The Decadent Fat You Should Try Using For Homemade Mayonnaise

Love it or hate it, mayonnaise is a culinary mainstay. The polarizing condiment is hotly debated in any of its forms. From toppings to dips to the base of sauces, indifference is rarely the emotion it invokes.

A basic mayo is just a creamy emulsion of egg yolks, oil, and an acid such as citrus or vinegar, and yet, the flavor and consistency tend to resemble none of those three components. What we know as mayo has been around since 18th century France when a chef was out of cream for his sauce so he subbed in olive oil, according to The Nibble.

While more flavor variations and brands of mayo are popping up on shelves, nothing beats homemade mayonnaise. Slathered on a slice of bread or mixed into a tuna or chicken salad, mayonnaise is surprisingly easy to make and even easier to elevate with a simple ingredient swap. What decadent fat can you sub in that will take your mayo to a whole new level?

A quacky swap-in

Emulsification is simply the combination of two ingredients that do not mix — like oil and water. When it comes to mayo, the egg yolks act as the link between the acid (citrus or vinegar) and the fat (oil). The fat is slowly drizzled in as the yolks and acid are quickly mixed to inhibit any separation (via How Stuff Works).

While any oil will suffice for the fat component, duck fat is a luxurious swap-in to try the next time you whip up a batch of homemade mayo. The rich, umami-laced flavor of duck fat seems to make just about anything taste better, including fried chicken.
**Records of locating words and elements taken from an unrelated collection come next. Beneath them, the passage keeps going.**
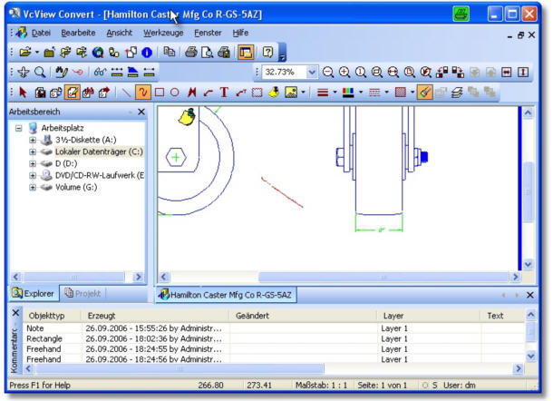Click the blue info icon
The image size is (553, 401).
tap(148, 52)
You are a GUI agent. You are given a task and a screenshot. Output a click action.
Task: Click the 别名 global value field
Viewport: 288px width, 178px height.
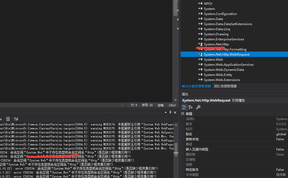click(x=281, y=134)
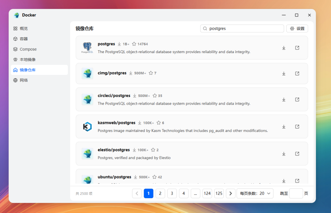
Task: Go to page 125
Action: [219, 193]
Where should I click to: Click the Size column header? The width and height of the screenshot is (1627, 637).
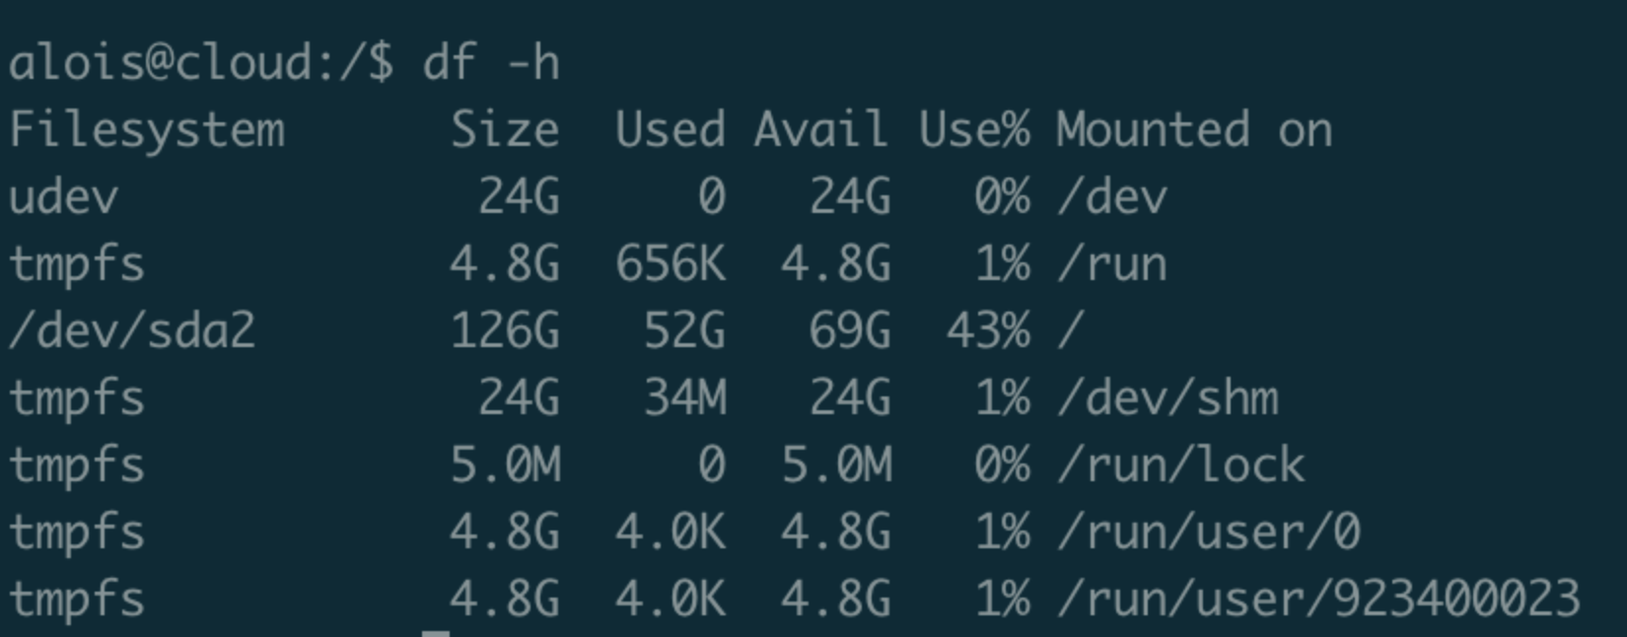pyautogui.click(x=505, y=130)
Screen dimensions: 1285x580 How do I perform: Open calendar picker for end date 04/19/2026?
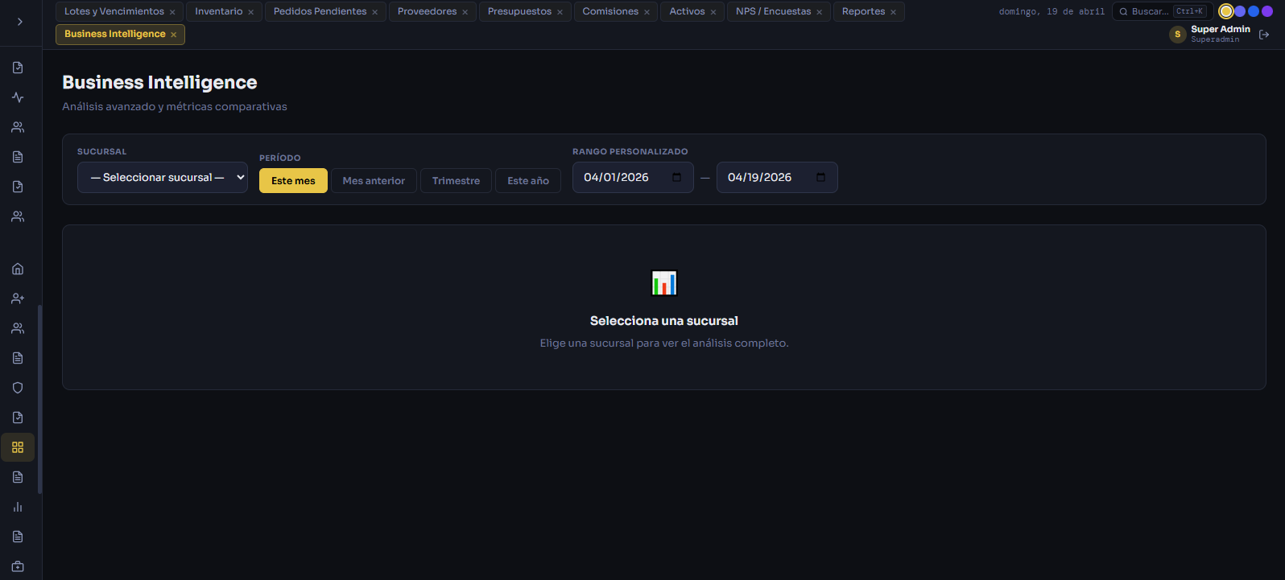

It's an easy one-to-one sub, just make sure the duck fat and eggs are at the same temperature, per The Weston A. Price Foundation, to ensure they will emulsify. The mayo will solidify a bit in the fridge, but can easily be warmed up at room temperature. An added bonus? Duck fat is chock full of fat-soluble vitamins which boost everything from mineral utilization to protection from heart disease.